▸ RECORDS

_ _ _ _ _ _ _

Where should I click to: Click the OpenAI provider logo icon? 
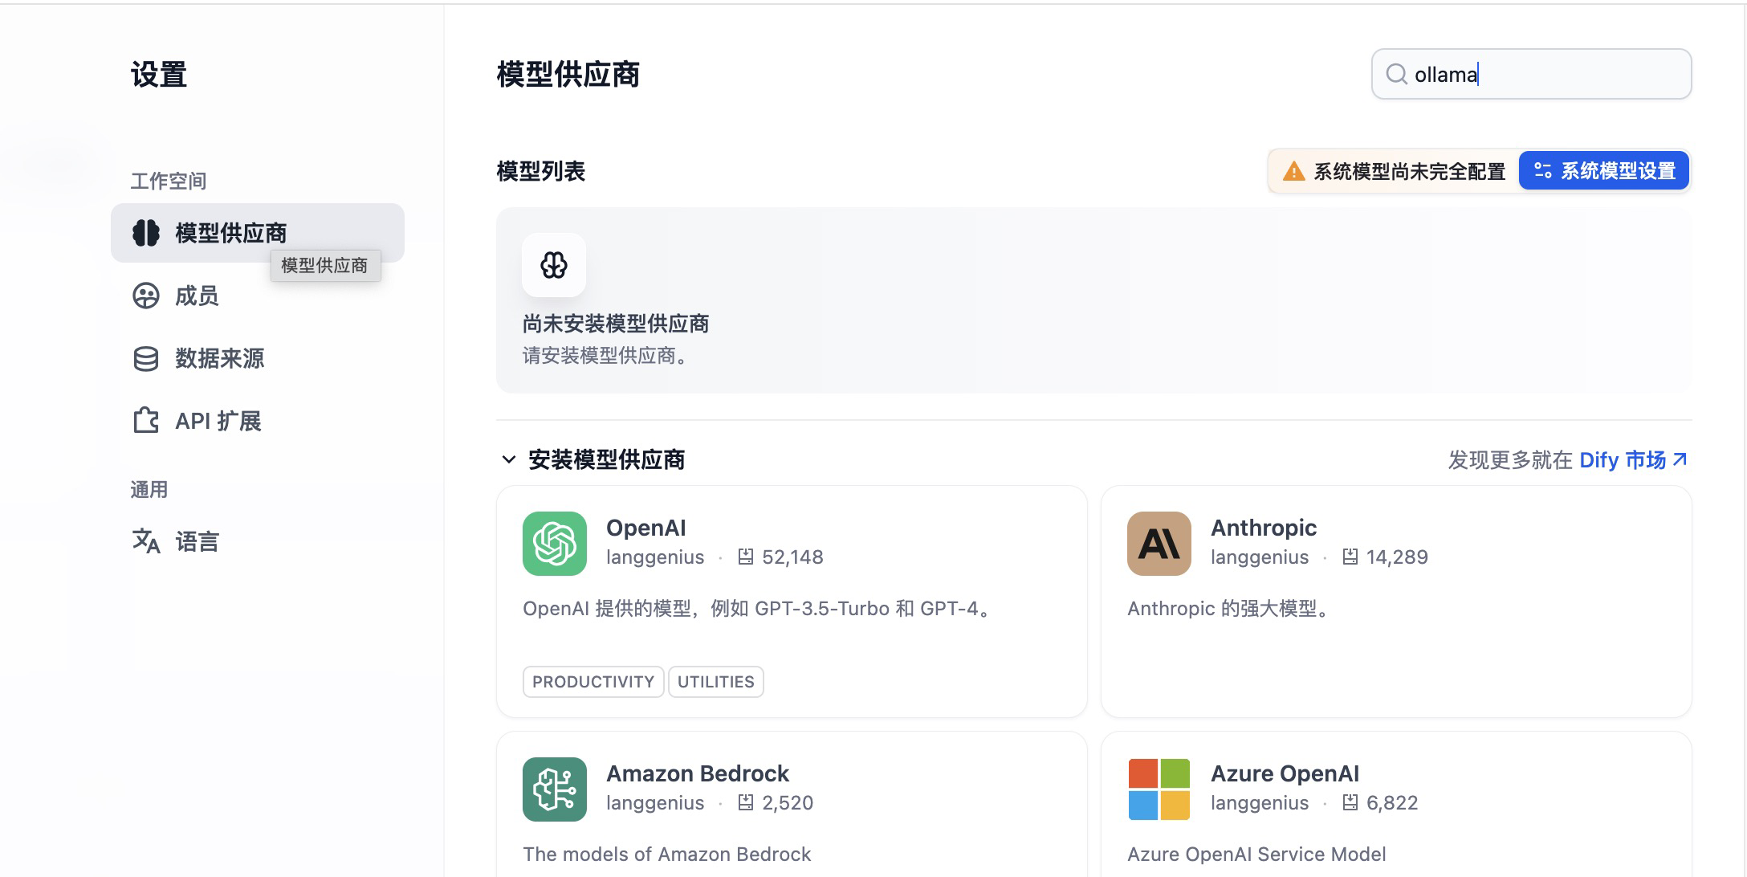(x=554, y=544)
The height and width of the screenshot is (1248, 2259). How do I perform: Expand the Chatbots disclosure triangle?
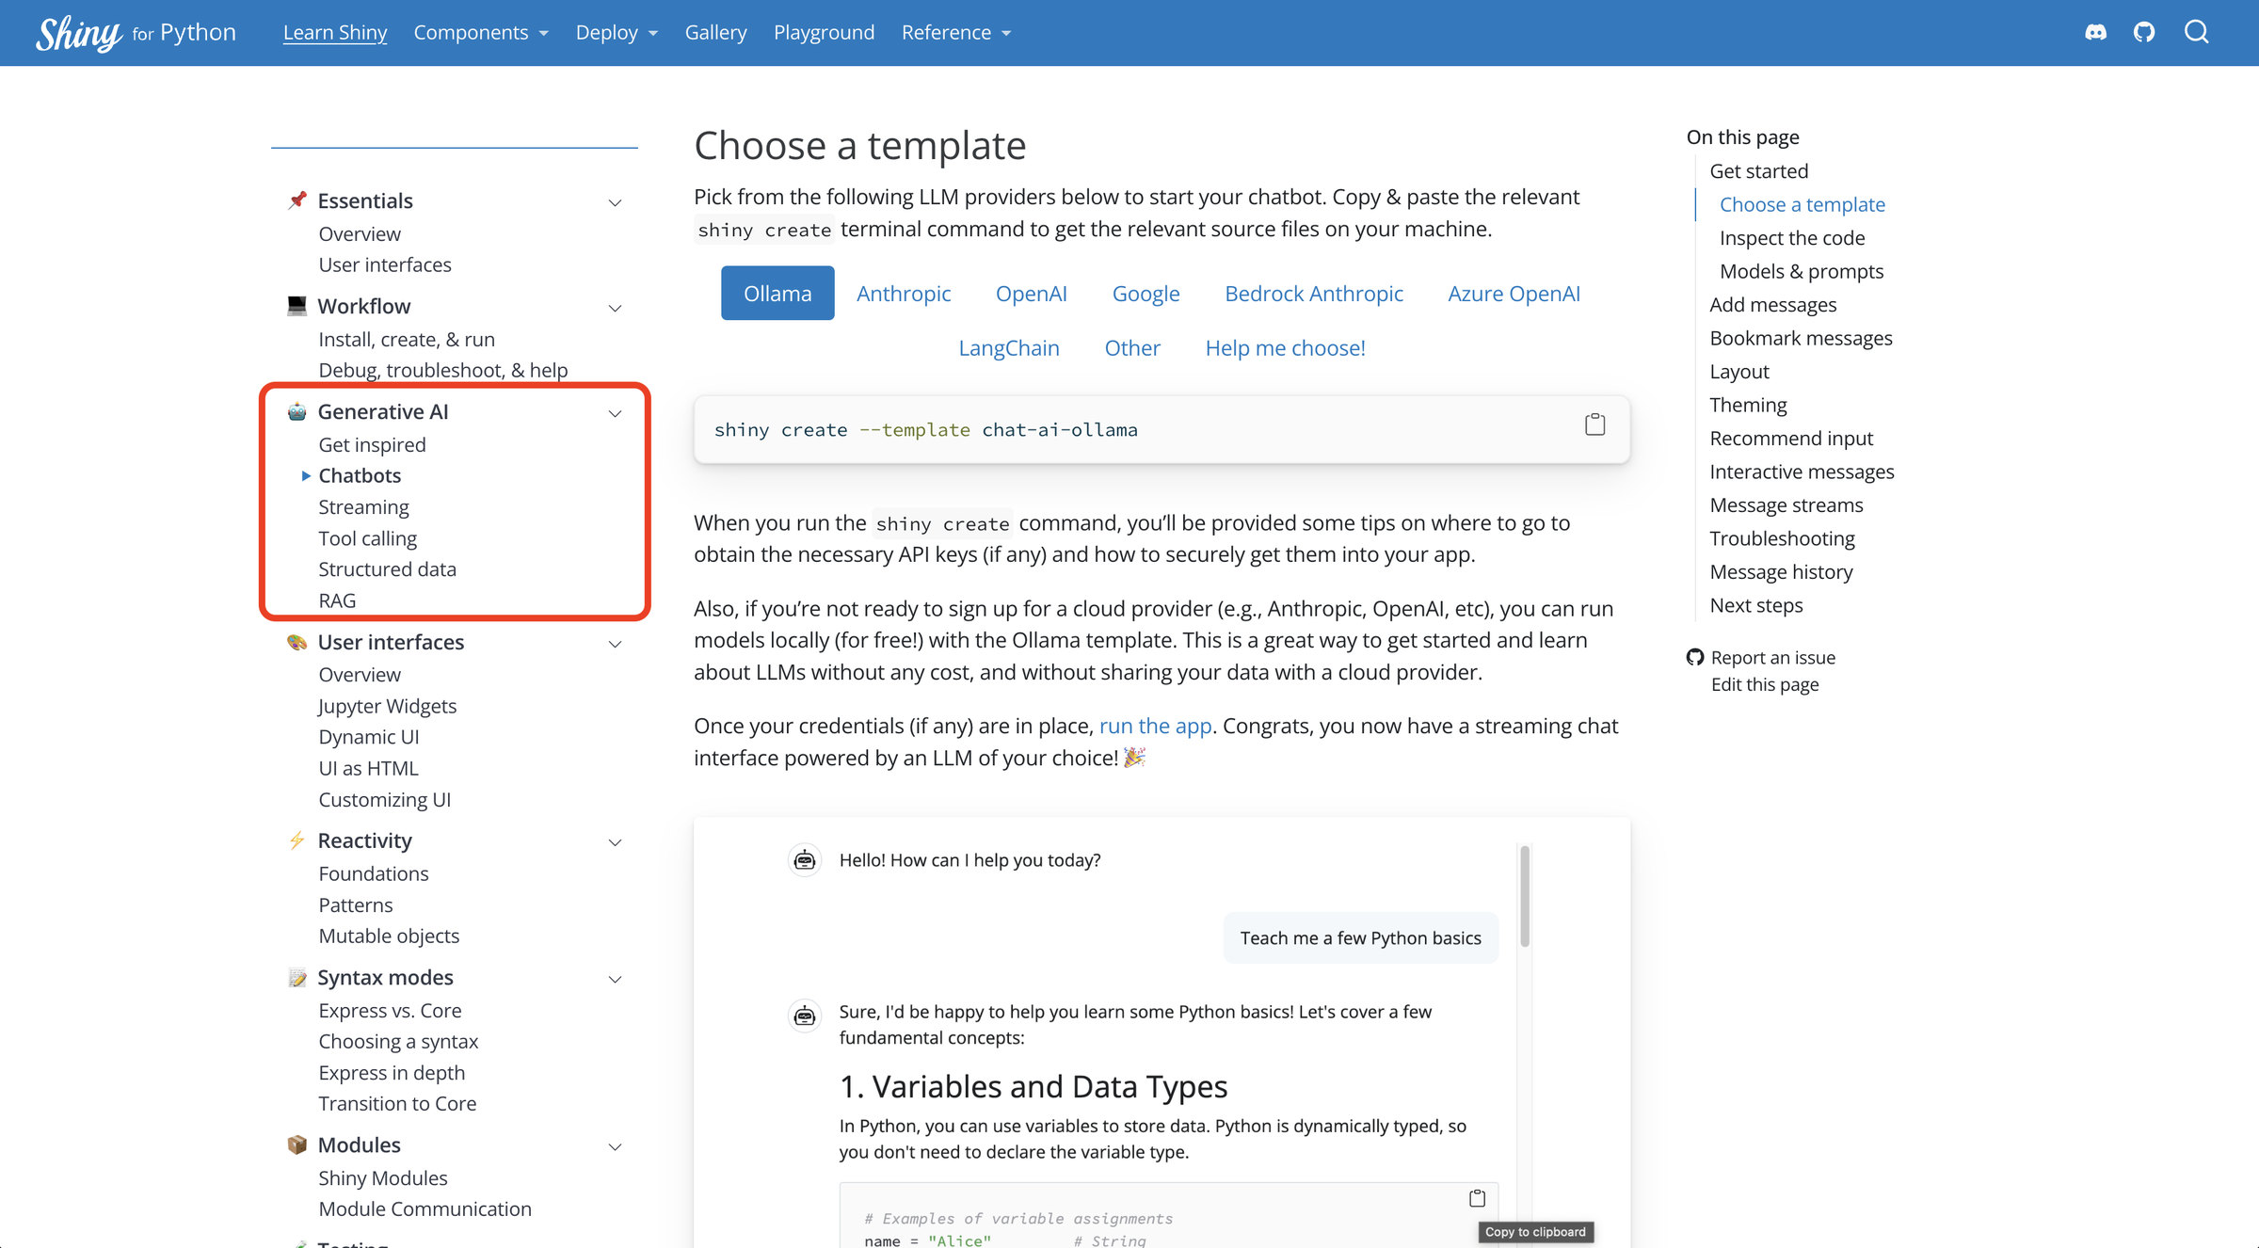pos(305,475)
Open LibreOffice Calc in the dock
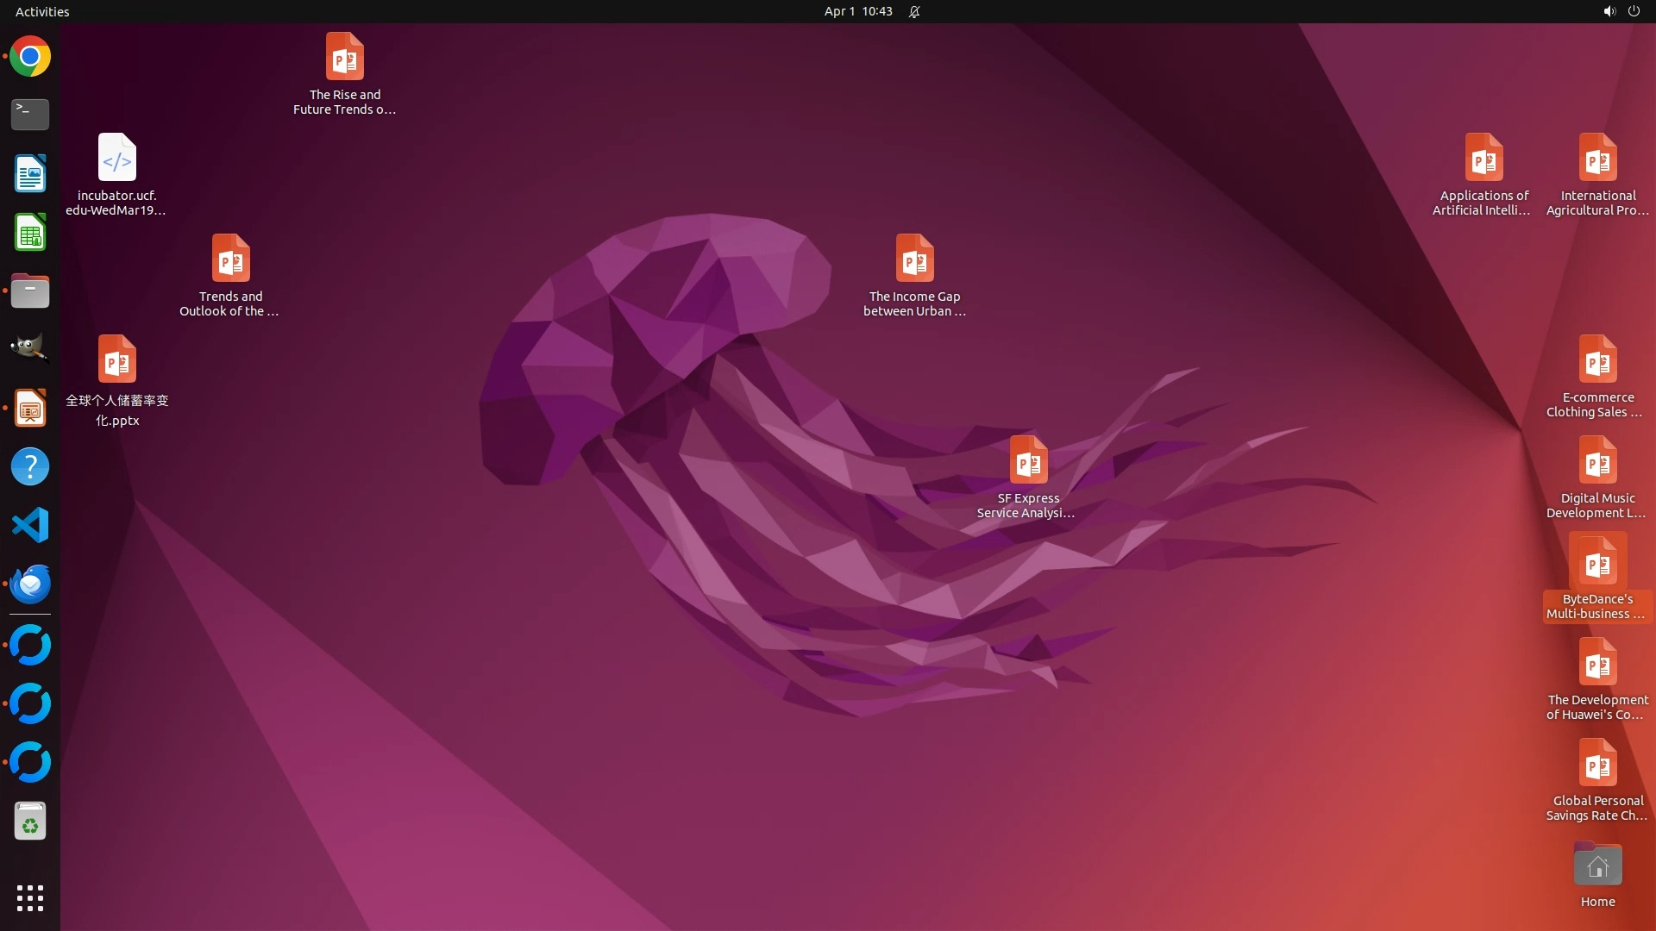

_ _ _ _ _ _ _

▸ EXERCISE GOAL
With the pictures left out, return all the material above exactly.

▸ OUTPUT BELOW
Where should I click to: Click the OpenAI provider logo icon? 
(x=554, y=544)
The height and width of the screenshot is (1248, 2259). How do I perform: Expand the Chatbots disclosure triangle?
pos(305,475)
Open LibreOffice Calc in the dock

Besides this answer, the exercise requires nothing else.